Se a pochi amanti della divisa interessa la sorte dei due Marò, la maggioranza degli italiani non può far finta di non capire che l’Italia esce totalmente vilipesa, umiliata e screditata da questa Odissea kafkiana.  Non è l’unica cosa che fa male. Ancora peggio è assistere alla pochezza di tanti italiani che hanno preferito banalizzare la questione, riducendola ad una mera disputa forcaiola e giustizialista, se non addirittura ad un pretesto per gettare ulteriore fango sugli uomini in divisa.  “Marò assassini”, “Tornate a casa in una bara” alcuni slogan beceri ululati dai soliti “Acab”, improvvisatisi giudici.  Già, perché c’è un aspetto forse dimenticato ma non esattamente secondario: ancora non si sa se i due fucilieri siano colpevoli. Se, quindi, siano davvero “assassini”. Di più: non si sa neppure dove debbano essere processati, se in India o in Italia. Tutto questo nonostante siano passati ottocento giorni. Ottocento giorni di cosa? Di nulla. In questo frangente abbiamo assistito a fallimenti in serie da parte dei tre esecutivi che si sono succeduti: prima Monti, poi Letta, infine Renzi. Un climax ascendente, ma in senso negativo: sempre peggio. Sono lontani i tempi in cui il discutibile operato di Monti e Terzi faceva storcere il naso a chi si chiedeva per quale motivo l’Italia si facesse prendere per il naso da un potenza emergente (ma non ancora emersa) come la Cina. Oggi è tempo di rimpiangere quel governo fallimentare, perché i successivi sono riusciti a fare peggio.

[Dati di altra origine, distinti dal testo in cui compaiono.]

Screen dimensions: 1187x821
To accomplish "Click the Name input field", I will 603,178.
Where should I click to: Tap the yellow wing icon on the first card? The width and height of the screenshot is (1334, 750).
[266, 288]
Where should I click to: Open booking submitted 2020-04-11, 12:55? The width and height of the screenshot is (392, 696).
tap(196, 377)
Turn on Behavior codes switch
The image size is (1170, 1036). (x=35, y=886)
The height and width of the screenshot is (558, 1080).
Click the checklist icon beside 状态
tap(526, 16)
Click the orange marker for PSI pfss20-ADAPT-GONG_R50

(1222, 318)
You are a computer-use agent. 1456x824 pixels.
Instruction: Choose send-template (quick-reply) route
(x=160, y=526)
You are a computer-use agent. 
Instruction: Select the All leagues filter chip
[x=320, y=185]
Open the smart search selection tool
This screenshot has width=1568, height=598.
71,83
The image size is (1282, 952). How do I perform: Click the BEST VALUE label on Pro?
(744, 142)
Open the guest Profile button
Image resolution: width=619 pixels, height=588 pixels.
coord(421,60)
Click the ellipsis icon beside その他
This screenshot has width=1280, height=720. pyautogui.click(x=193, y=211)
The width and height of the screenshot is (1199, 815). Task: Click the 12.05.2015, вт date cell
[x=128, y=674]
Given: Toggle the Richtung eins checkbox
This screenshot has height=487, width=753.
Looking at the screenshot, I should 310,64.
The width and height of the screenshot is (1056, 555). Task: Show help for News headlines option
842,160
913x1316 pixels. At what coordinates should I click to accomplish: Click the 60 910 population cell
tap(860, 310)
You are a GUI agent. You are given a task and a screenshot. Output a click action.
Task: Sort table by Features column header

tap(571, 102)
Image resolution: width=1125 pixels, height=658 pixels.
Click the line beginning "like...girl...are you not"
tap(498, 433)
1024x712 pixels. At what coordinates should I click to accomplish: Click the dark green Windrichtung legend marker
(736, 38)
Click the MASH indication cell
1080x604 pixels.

Il silenzio, il disinteresse delle istituzioni nei confronti dei due Marò è sempre più imbarazzante. Ogni tanto qualche esponente politico si ricorda di loro. L’ultimo è stato Pierferdinando Casini, presidente della Commissione Esteri del senato, che ha assicurato “Non ci siamo dimenticati di loro”. Belle parole, ma non si direbbe.La politica sui Marò ha taciuto e continua a tacere. Ha taciuto quando l’India ha fatto indebitamente la voce grossa, quando sono cominciate ad emergere alcune prove che avrebbero potuto scagionare i due fucilieri, quando era il momento di battere i pugni sul tavolo per far valere il diritto internazionale (o quantomeno discuterne), quando i Marò sono stati insultati e offesi da cittadini che dovrebbero rispettare i servitori dello Stato, quando l’India s’è permessa di usare Latorre e Girone come argomento di una serrata campagna elettorale, quando Ue e Onu hanno fatto candidamente capire di non essere interessati al problema e di voler lasciare sola l’Italia. E tace ora, dopo 800 giorni senza esito.  Il contenzioso continua, ma l’impegno di Elio Vito, presidente della Commissione Difesa alla Camera, l’unico a mantenere rapporti diretti e fitti coi due fucilieri e le loro famiglie, non basta se non è spalleggiato da un esecutivo davvero forte, coeso e soprattutto intenzionato a dare una svolta. Mogherini e Pinotti non stanno mantenendo le promesse, Renzi probabilmente non sa neppure chi siano i due fucilieri “rapiti” in India. Le divise non piacciono a tutti gli italiani. I presunti assassini non ancora neppure processati piacciono ancor meno all’Italia manettara, purtroppo sempre più numerosa. I Marò non portano voti e consenso, questo Renzi lo sa. Le treccine ai bambini congolesi della Boschi e la cristiana salvata dalle persecuzioni del Sudan, invece, commuovono. Belle notizie, anzi di più: lodevoli.  Ma un Paese serio, una democrazia occidentale, non deve limitarsi a commuovere la gente. Deve anche avere rispetto dei propri servitori. L’Italia non lo sta dimostrando.